The original story, created by J.K. Rowling, John Tiffany, and Jack Thorne feels like it could have been created by Potter fans who kept asking "what if this happened instead?". However, with the almost magical assistance from the creative team, they suspend the audience's imagination for the entire five and a half hours, making you not want to leave, but also making it feel like no time has passed at all. And you will find yourself continuing to be open mouthed at the spectacles that unfold before you on the stage.
From robes that seem to have an endless number of tricks up their sleeves, to magical fireplaces, you are invited to witness the magic, but you won't be able to figure out how it happened. Much of this is because of set designer Christine Jones, who seamlessly creates the world of Hogwarts, and the alternate realities that Albus finds himself trapped in.
By picking up where the seventh novel ended, it invites the audience back to a familiar scene; Harry (the fantastic Jamie Parker), Ron (the delightfully funny Paul Thornley), Ginny (Poppy Miller), and Hermione (the superb Noma Dumezweni) sending their children to Hogwarts at the start of term.
It's the first year for Harry and Ginny's son Albus (Sam Clemmett) who is resentful and nervous about starting at Hogwarts after being teased by brother James (Benjamin Wheelwright) about possibly being sorted into Slytherin. Also present is Hermione and Ron's daughter Rose (Susan Heyward), who is determined to make the right friends to start off her time at Hogwarts.
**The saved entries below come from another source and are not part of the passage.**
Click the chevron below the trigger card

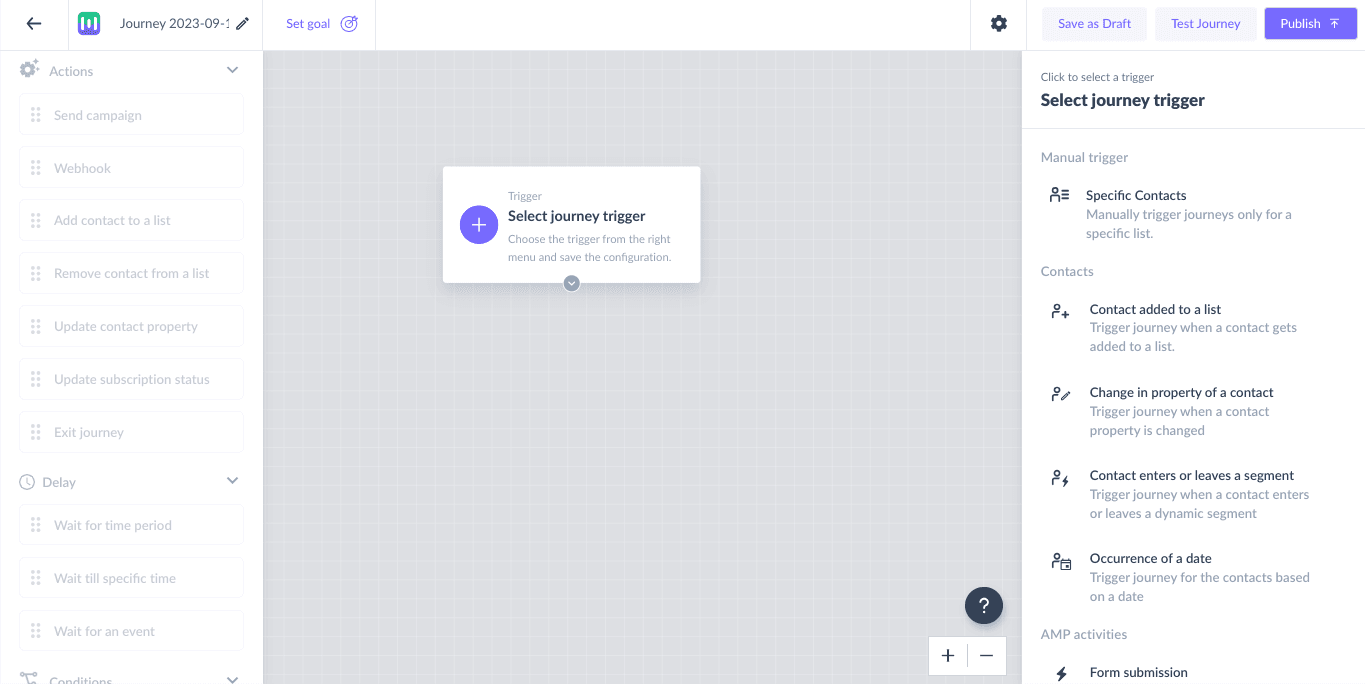(571, 283)
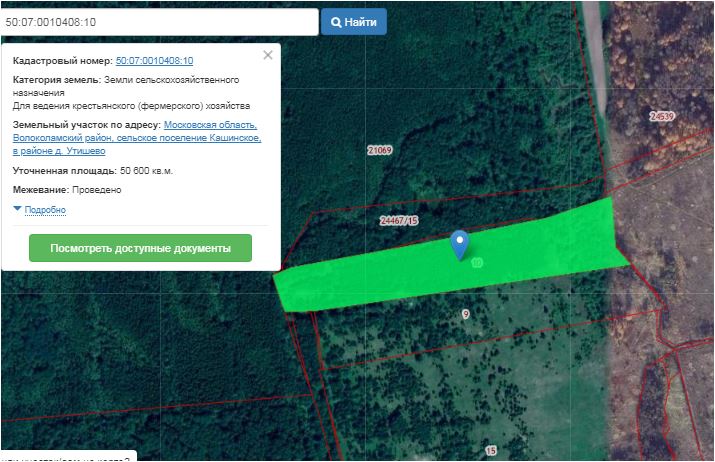Click the Межевание: Проведено line

[x=67, y=189]
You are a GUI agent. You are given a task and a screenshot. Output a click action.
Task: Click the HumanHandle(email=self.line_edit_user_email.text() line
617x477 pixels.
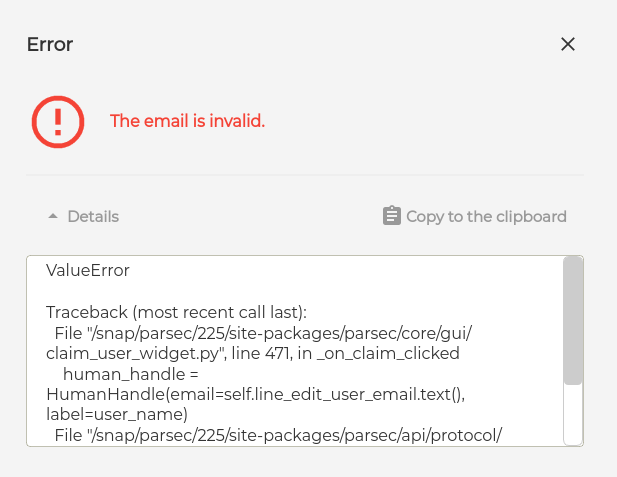pyautogui.click(x=255, y=394)
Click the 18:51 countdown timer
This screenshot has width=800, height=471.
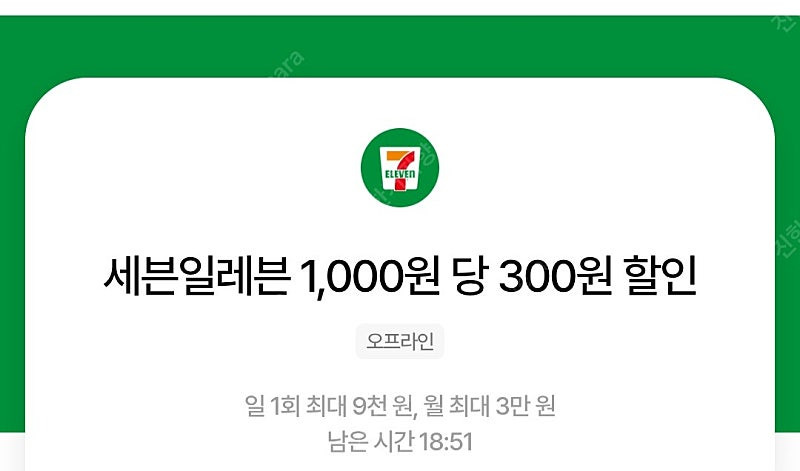click(445, 442)
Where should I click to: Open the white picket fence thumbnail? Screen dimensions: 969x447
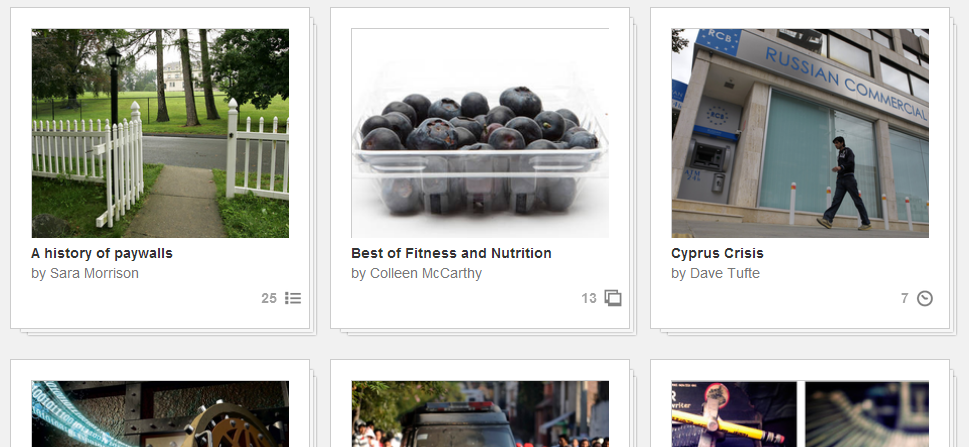pyautogui.click(x=160, y=133)
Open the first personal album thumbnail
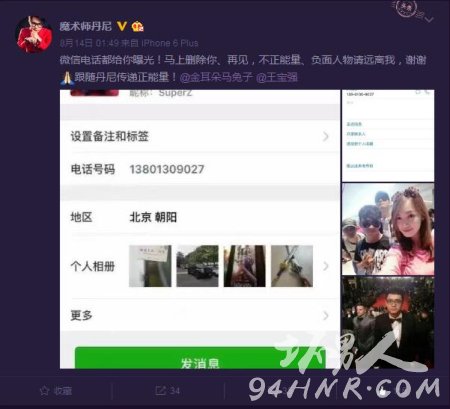450x409 pixels. [150, 266]
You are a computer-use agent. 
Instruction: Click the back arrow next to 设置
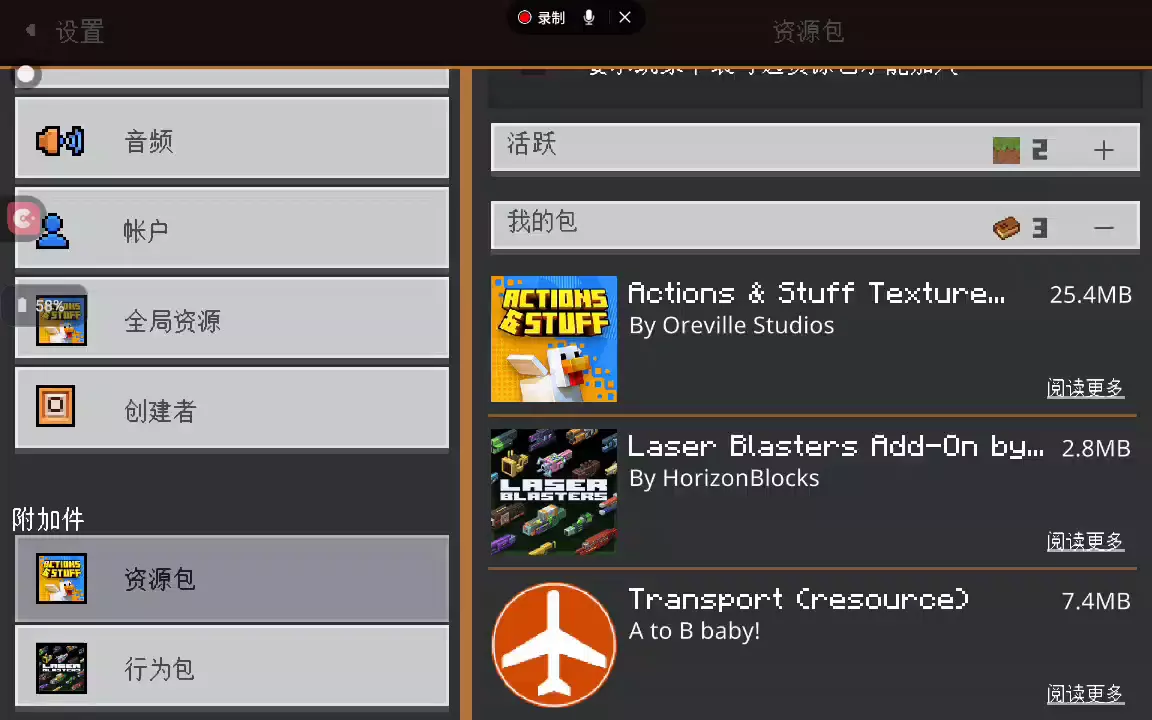coord(31,30)
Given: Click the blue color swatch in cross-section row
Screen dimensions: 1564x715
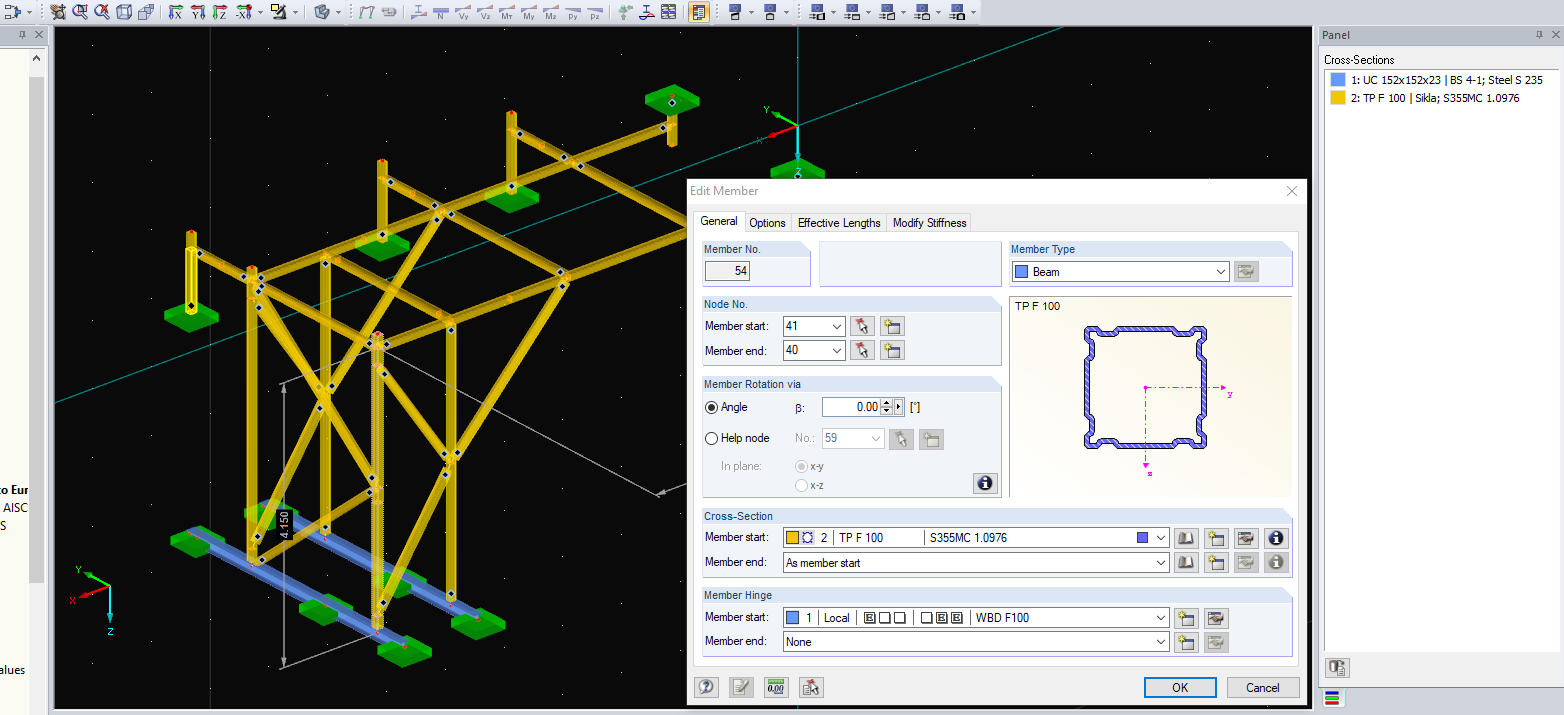Looking at the screenshot, I should click(x=1141, y=537).
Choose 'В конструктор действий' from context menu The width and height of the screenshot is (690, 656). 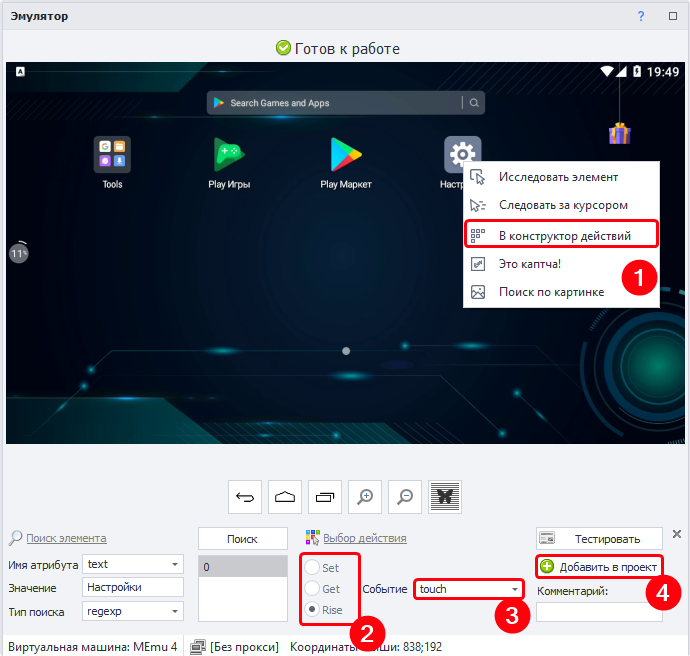pyautogui.click(x=564, y=236)
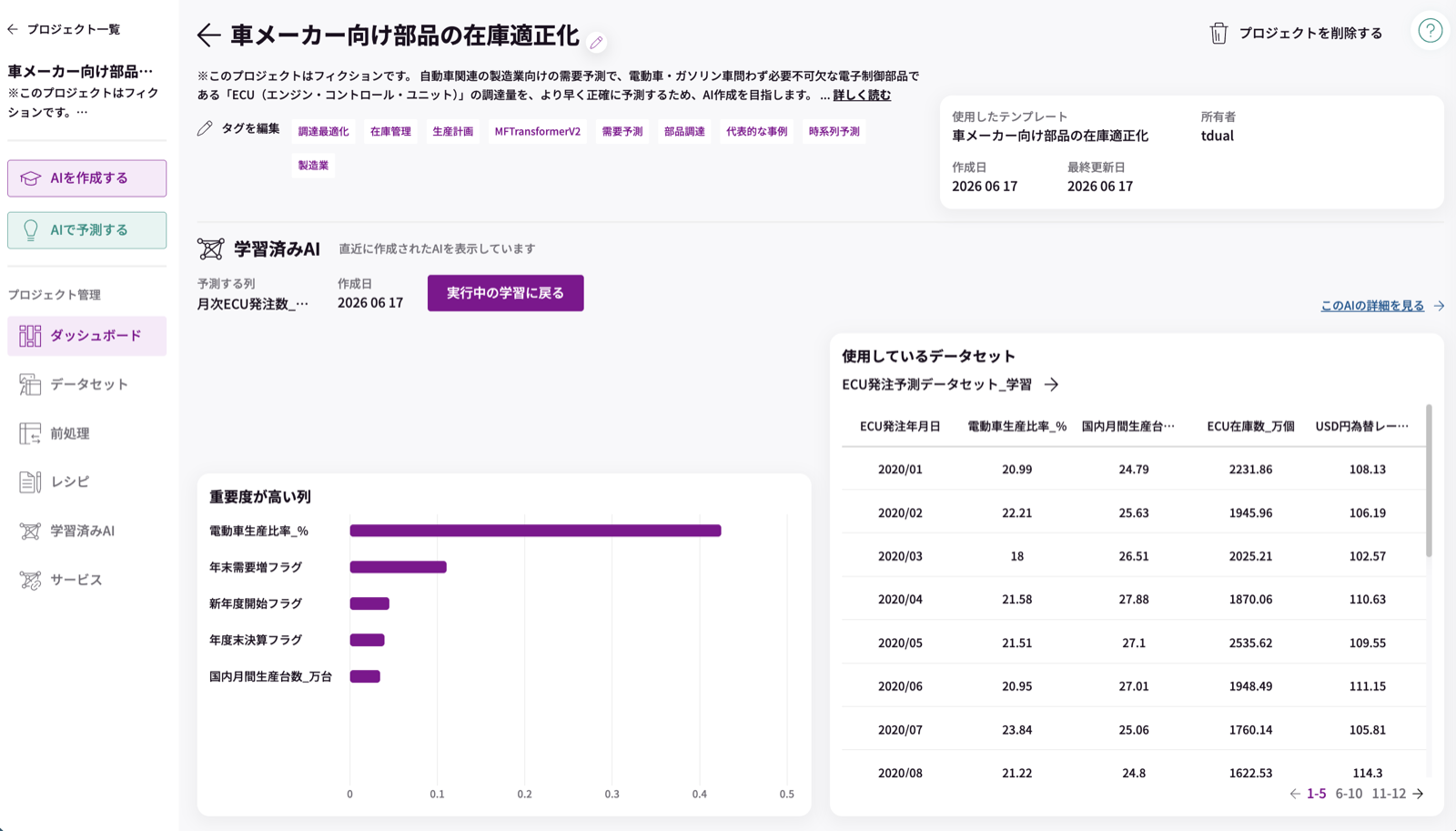This screenshot has height=831, width=1456.
Task: Go to next column page arrow
Action: coord(1418,794)
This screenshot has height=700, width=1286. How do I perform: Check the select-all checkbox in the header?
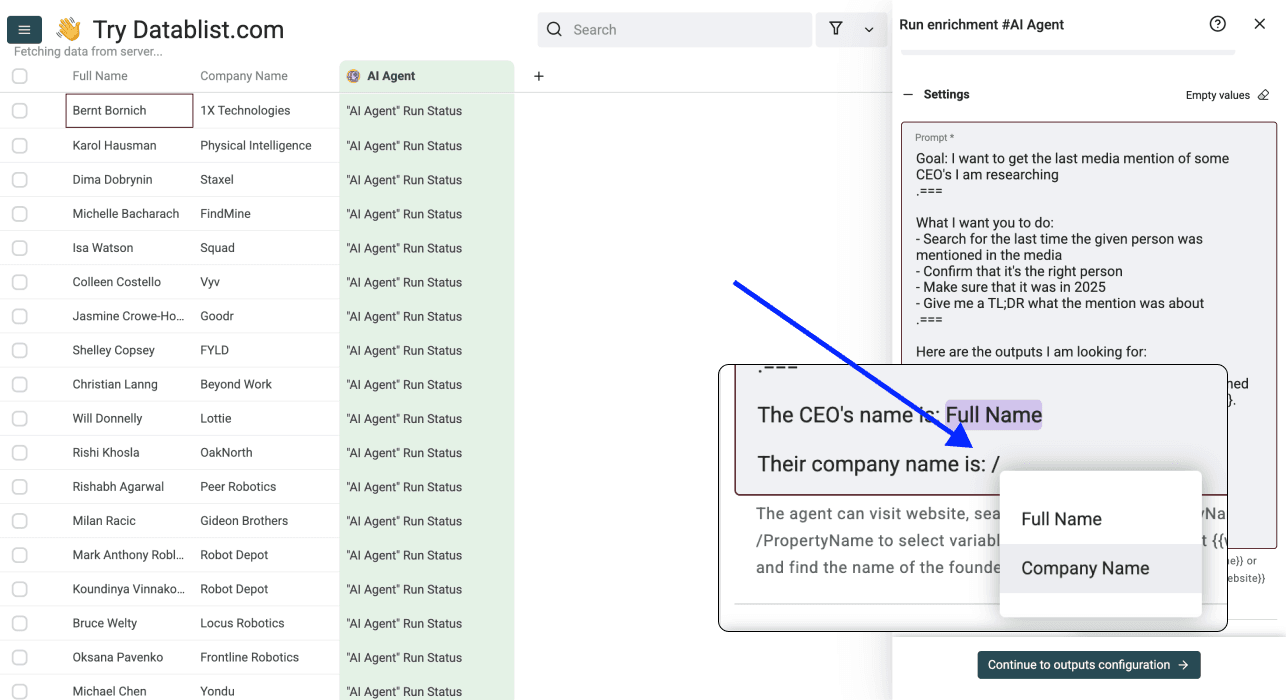coord(19,75)
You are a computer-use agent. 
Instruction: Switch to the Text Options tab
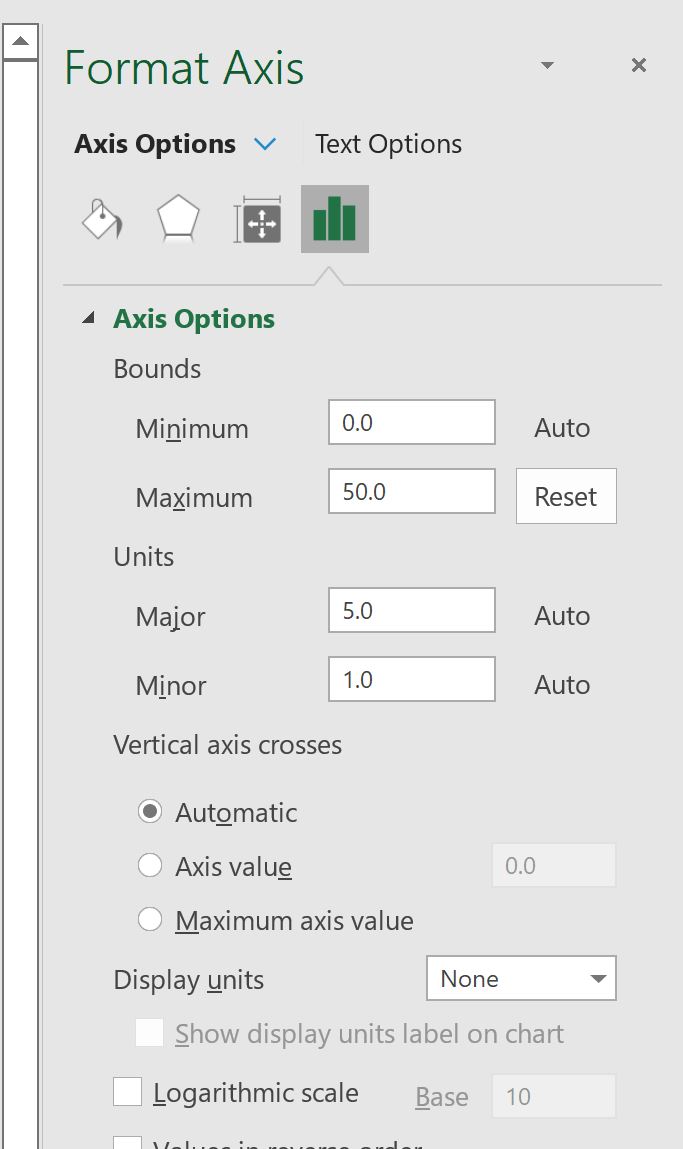(x=388, y=144)
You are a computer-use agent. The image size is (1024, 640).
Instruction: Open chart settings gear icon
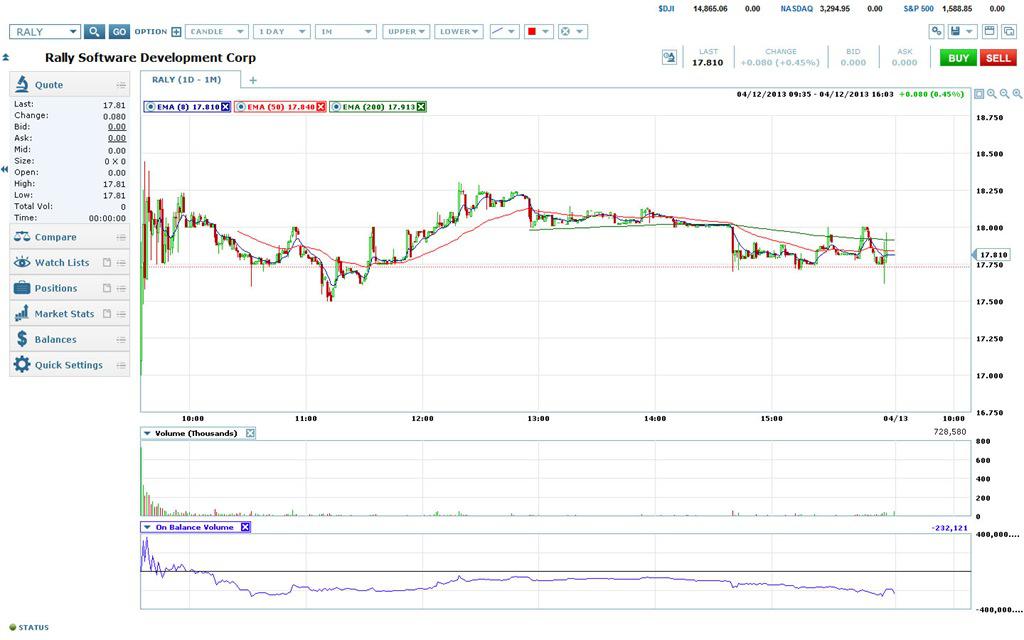(x=936, y=31)
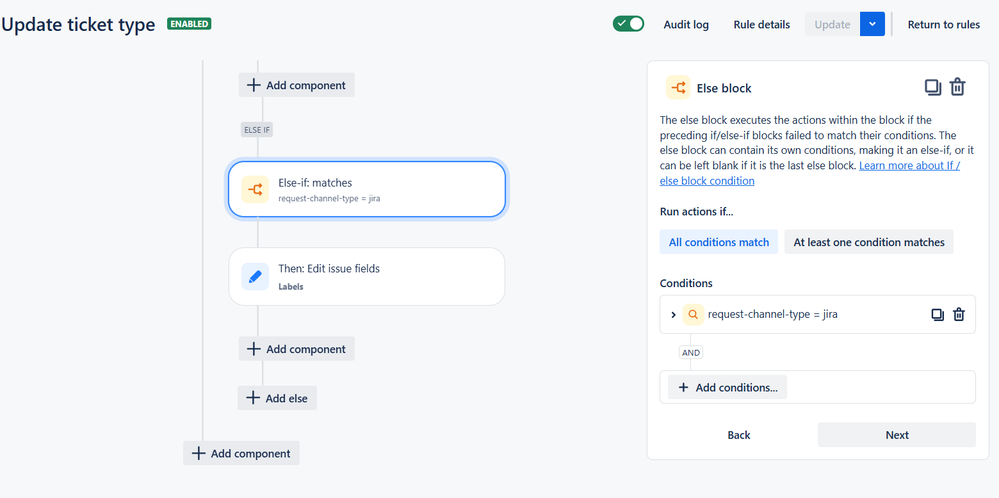Expand the request-channel-type condition chevron

(x=673, y=315)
The other familiar face on Platform 9 3/4 is Harry's former rival, Draco Malfoy (Alex Price), sending his nerdy and awkward son Scorpius (the scene-stealing Anthony Boyle) off to school. Albus and Scorpius quickly bond over being outcasts, but find their friendship tested when Delphi Diggory (usually played by Jessie Fisher, I saw her cover, Lauren Nicole Cipoletti) comes into their lives after Albus overhears his father's conversation with Amos Diggory. The relationship between the two boys continues to be pushed to the limit as they struggle with their own relationships with their fathers.
At it's core, Harry Potter and the Cursed Child is about family, and about finding oneself. It tells a tale of mending broken relationships and finding those who accept you for who you are.
Though the audience asked to "keep the secrets" as they leave the theater, it allows the future audiences to come through the doors of the refurbished Lyric Theatre with excitement and anticipation, not knowing what is awaiting them. And it should be exactly like that.